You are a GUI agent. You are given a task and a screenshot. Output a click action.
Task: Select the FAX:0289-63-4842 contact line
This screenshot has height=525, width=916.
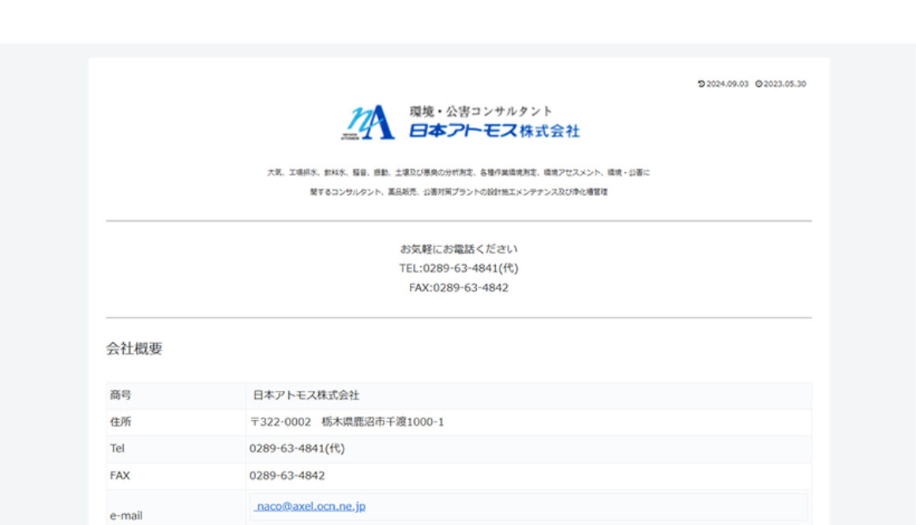pyautogui.click(x=458, y=289)
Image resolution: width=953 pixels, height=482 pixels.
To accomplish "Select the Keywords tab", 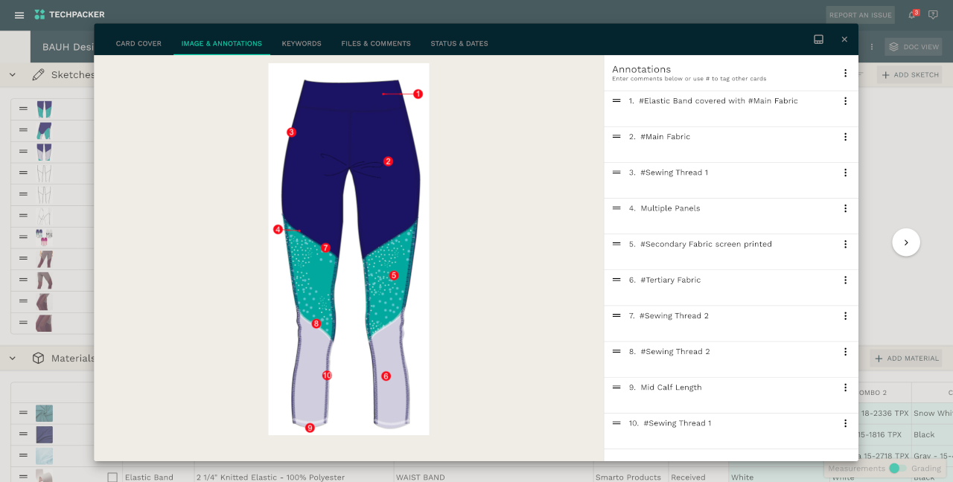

· · · · ·

**Written problem**
Render every line of the records above as a Markdown table with the columns Row and Line. Skip blank lines and leave out the pictures.

**Answer in full**
| Row | Line |
|---|---|
| 1 | You are a GUI agent. You are given a task and a screenshot. Output a click action. |
| 2 | Task: Select the FAX:0289-63-4842 contact line |
| 3 | This screenshot has height=525, width=916. |
| 4 | pyautogui.click(x=458, y=289) |
| 5 | Image resolution: width=953 pixels, height=482 pixels. |
| 6 | To accomplish "Select the Keywords tab",  |